# [Required work]
Copy, exactly as written, the lines that begin at the one containing "The image size is (1568, 328)." and end at the one containing "Click 무료배송 tag under the black bomber". Skip any pictures in the data below.

# [Source information]
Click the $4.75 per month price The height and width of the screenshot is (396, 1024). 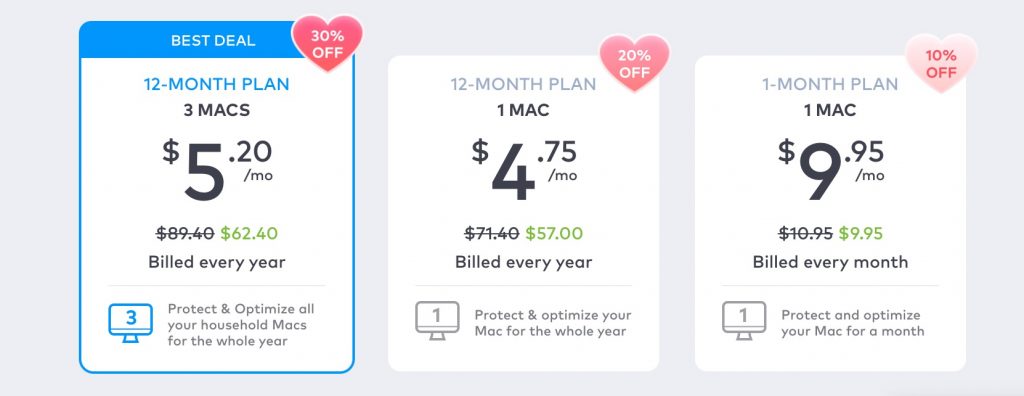[x=524, y=169]
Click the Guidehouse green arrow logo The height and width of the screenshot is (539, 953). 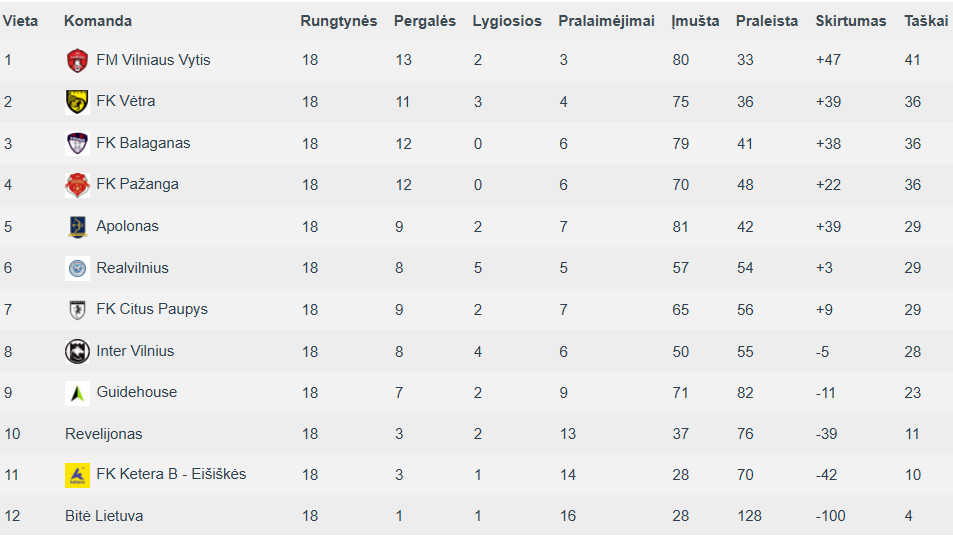(x=77, y=393)
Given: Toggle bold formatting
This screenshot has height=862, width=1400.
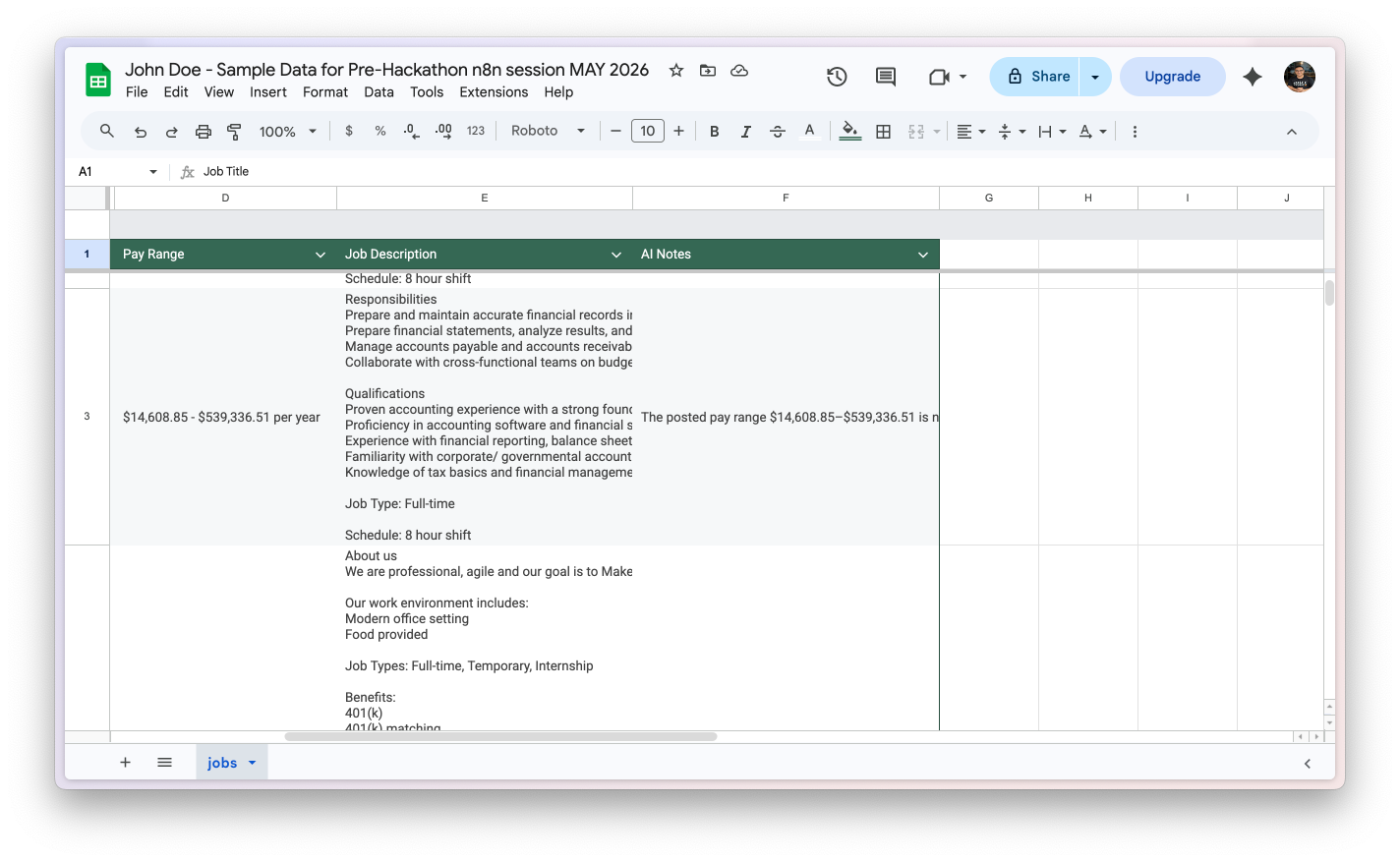Looking at the screenshot, I should 715,131.
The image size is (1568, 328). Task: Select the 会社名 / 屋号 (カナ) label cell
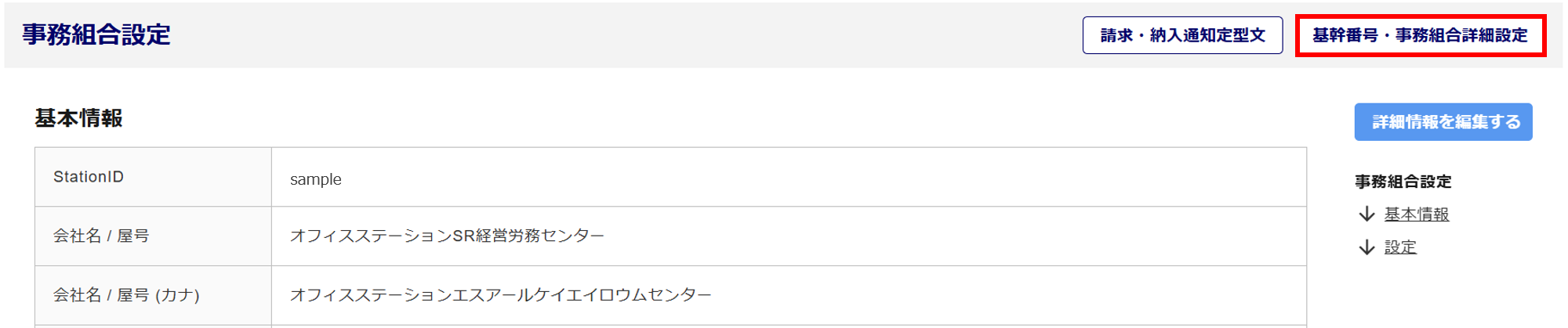click(126, 295)
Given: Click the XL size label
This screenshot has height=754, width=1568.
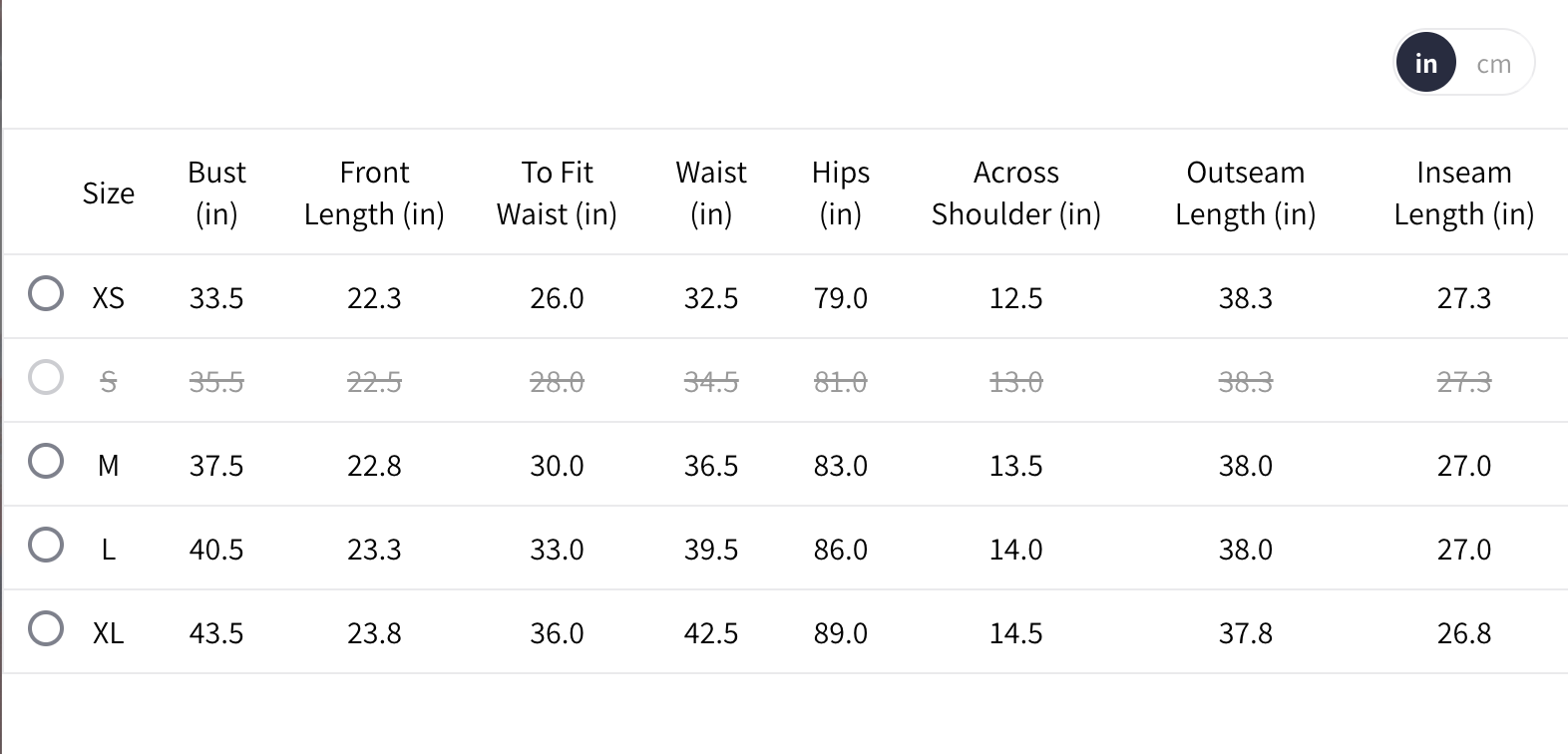Looking at the screenshot, I should click(x=108, y=633).
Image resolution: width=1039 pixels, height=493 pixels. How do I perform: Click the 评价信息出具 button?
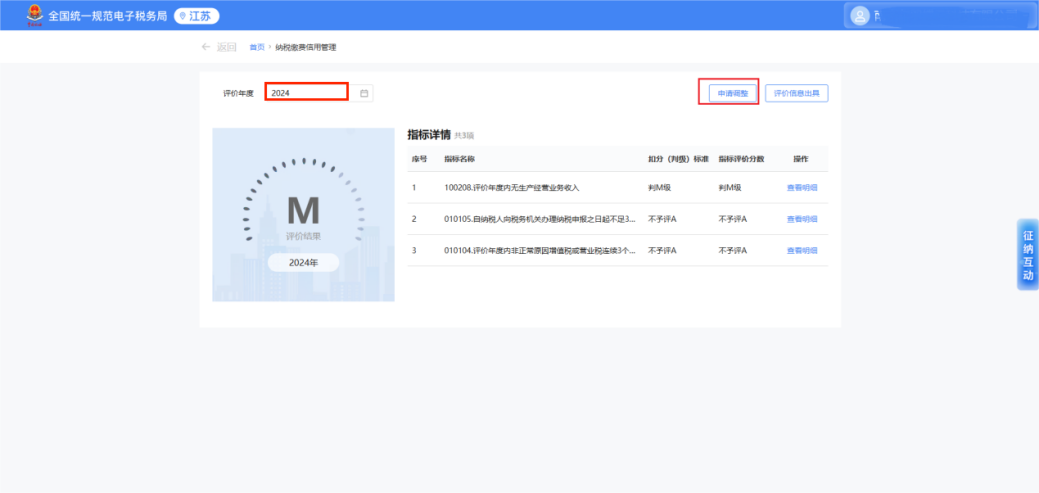pyautogui.click(x=796, y=93)
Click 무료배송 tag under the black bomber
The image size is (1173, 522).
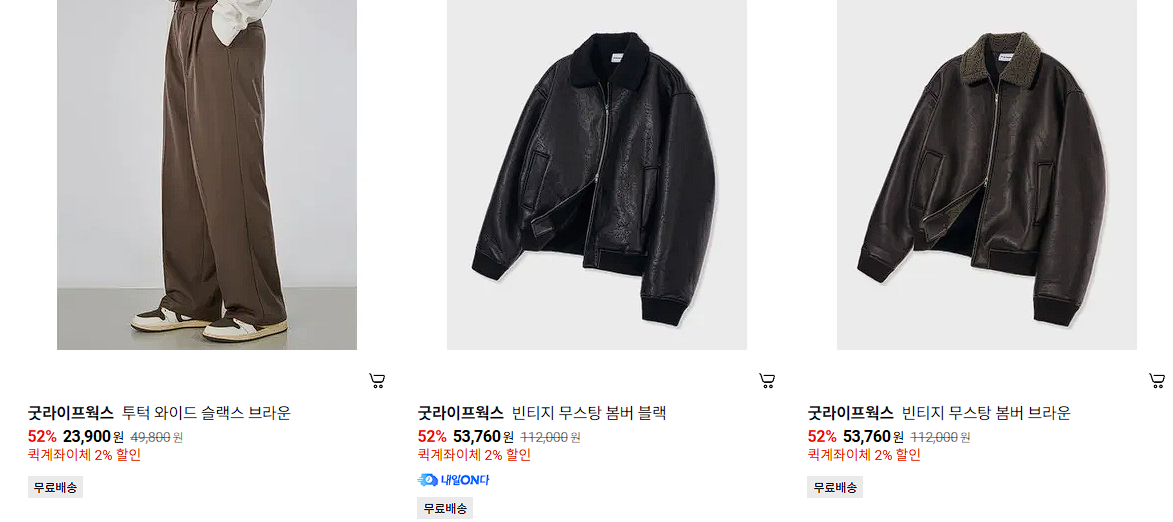(445, 509)
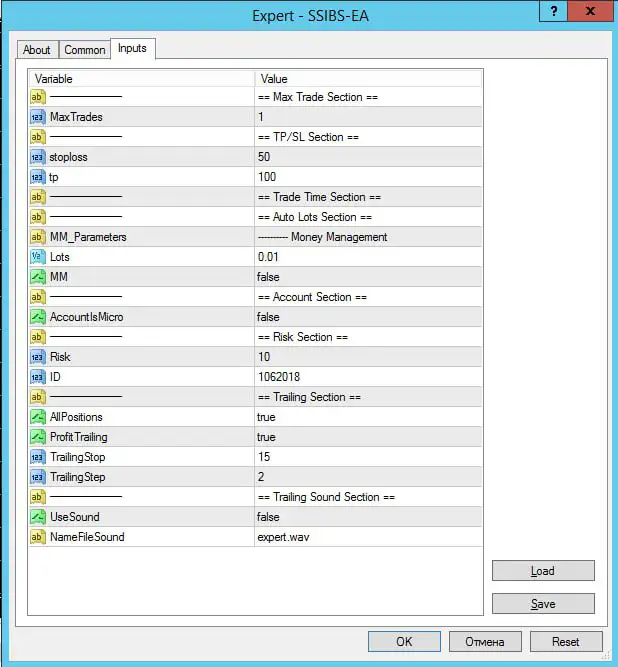Confirm settings with the OK button
The width and height of the screenshot is (618, 667).
(x=404, y=641)

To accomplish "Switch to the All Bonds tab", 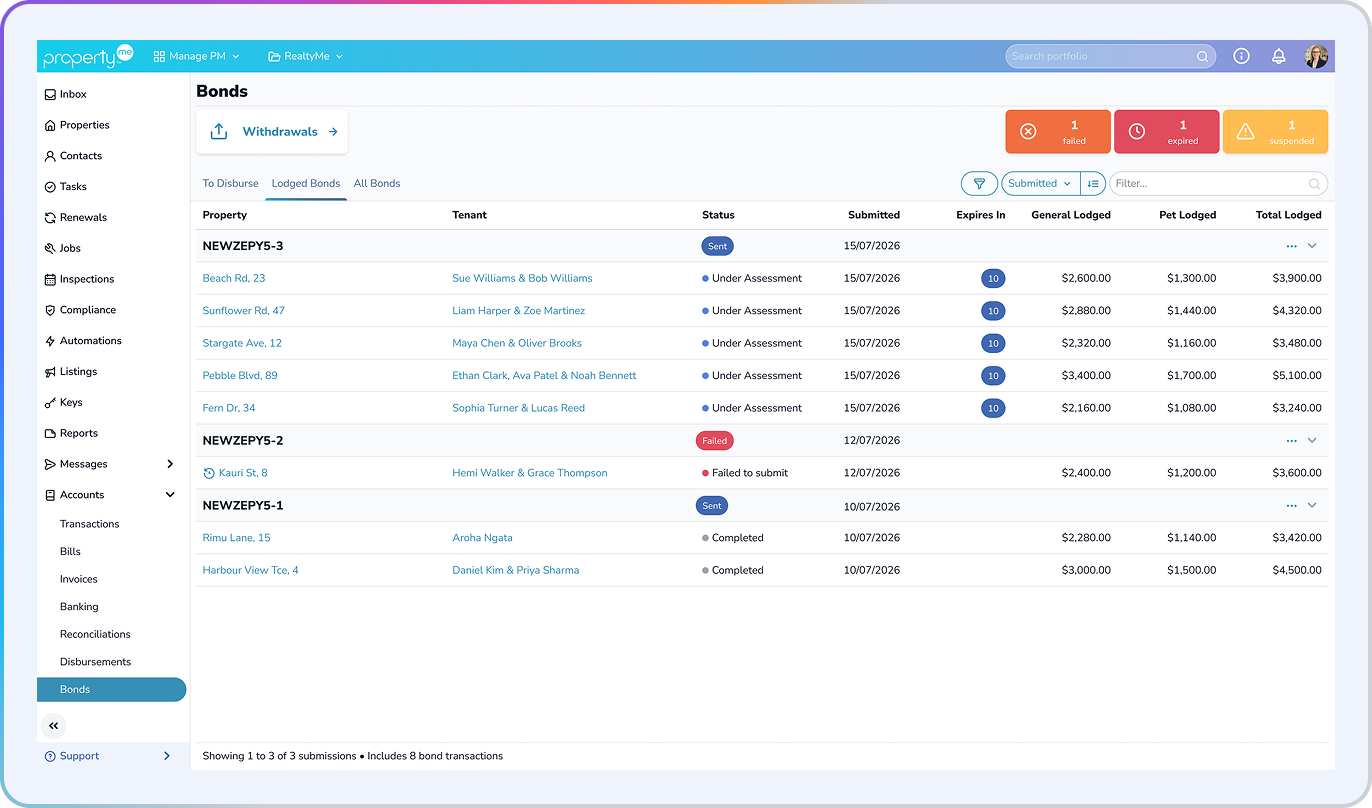I will click(x=377, y=184).
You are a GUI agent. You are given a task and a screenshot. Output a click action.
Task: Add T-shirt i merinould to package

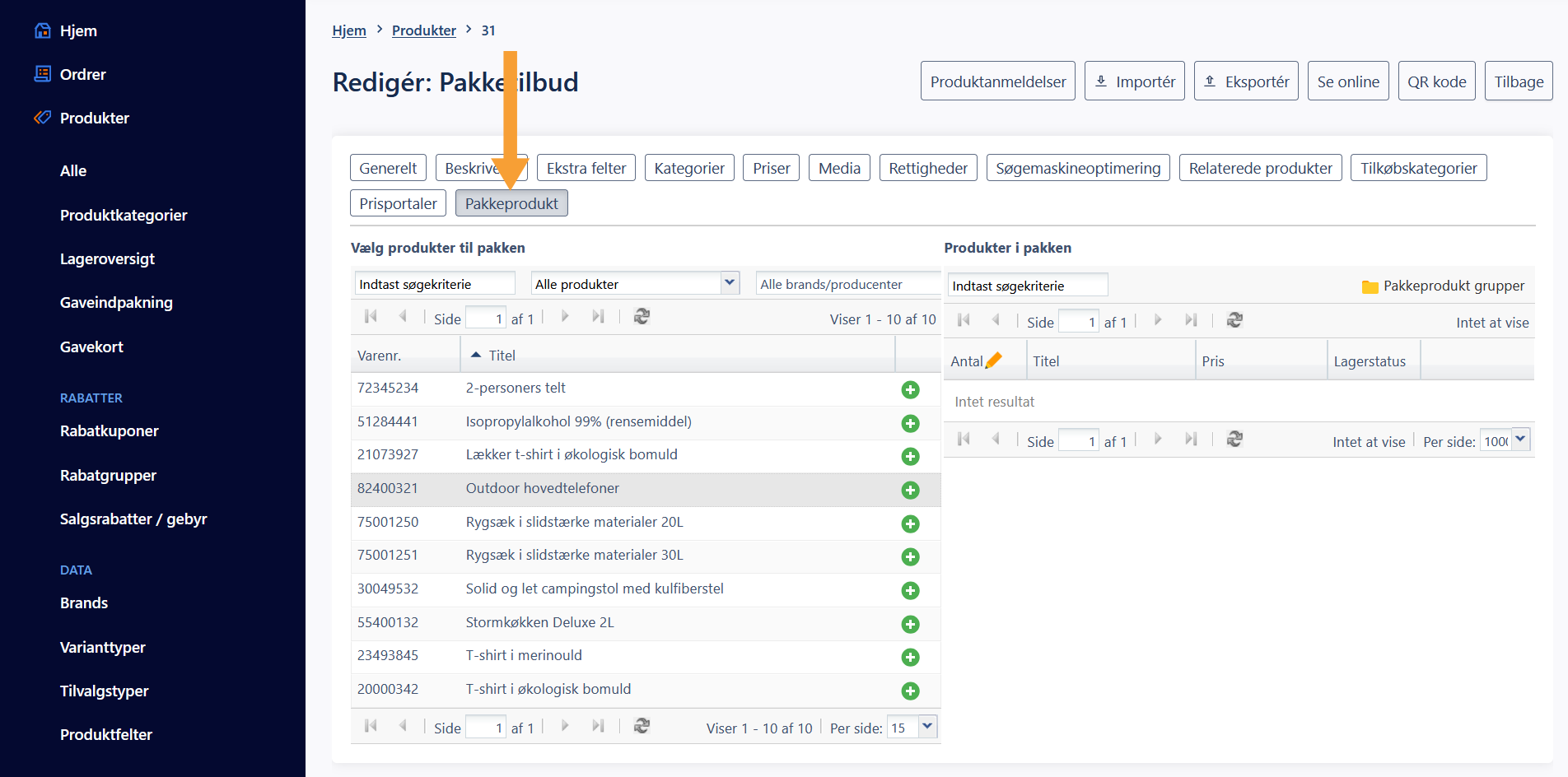click(x=910, y=657)
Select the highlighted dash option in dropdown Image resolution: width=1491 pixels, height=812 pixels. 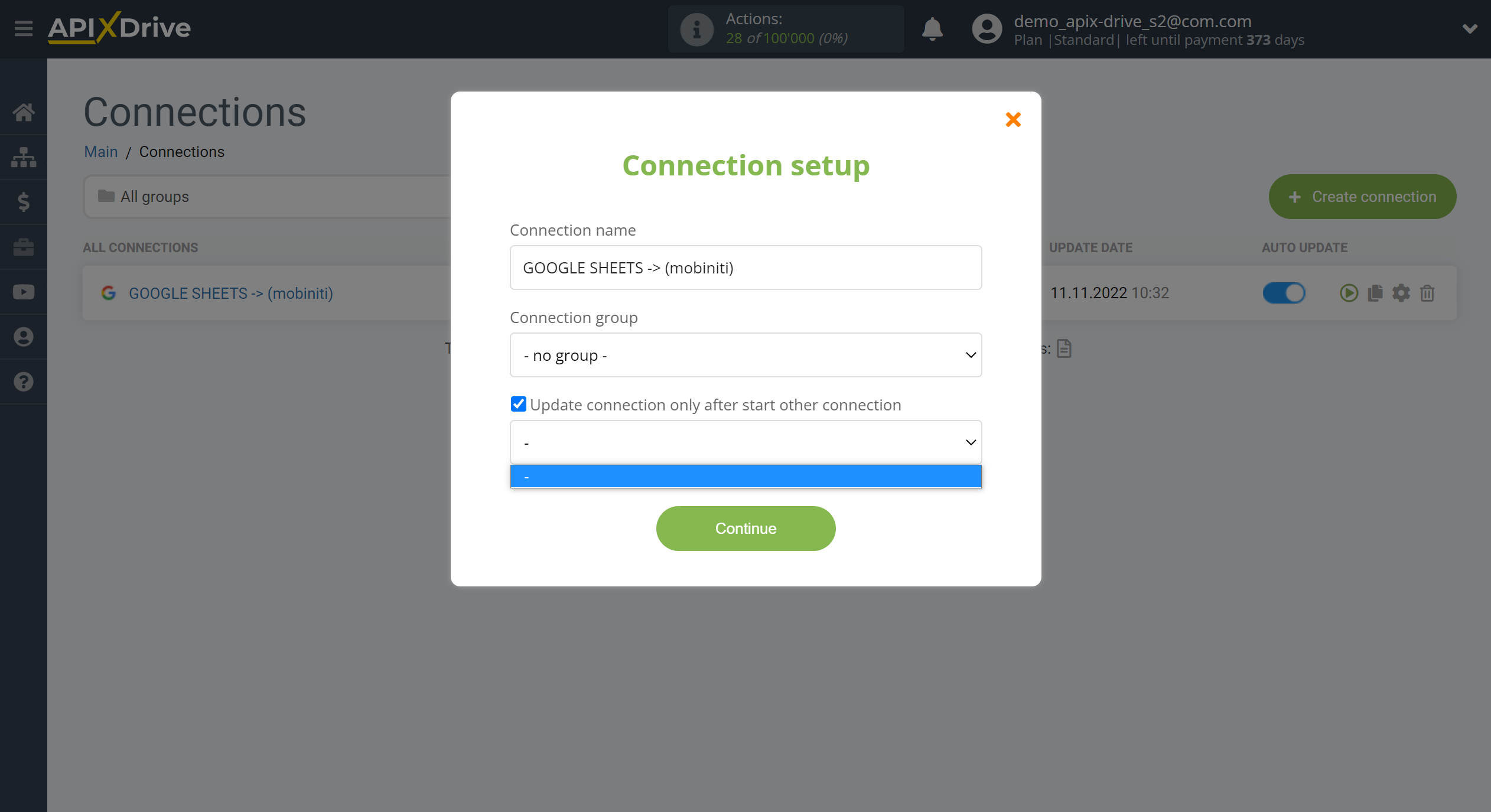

# [Answer to this task]
The image size is (1568, 328). Task: Select the 会社名 / 屋号 (カナ) label cell
click(126, 295)
Given: Click the XL size label
This screenshot has height=754, width=1568.
Looking at the screenshot, I should click(x=108, y=633).
Image resolution: width=1039 pixels, height=493 pixels. How do I perform: Click the 评价信息出具 button?
pyautogui.click(x=796, y=93)
Click 무료배송 tag under the black bomber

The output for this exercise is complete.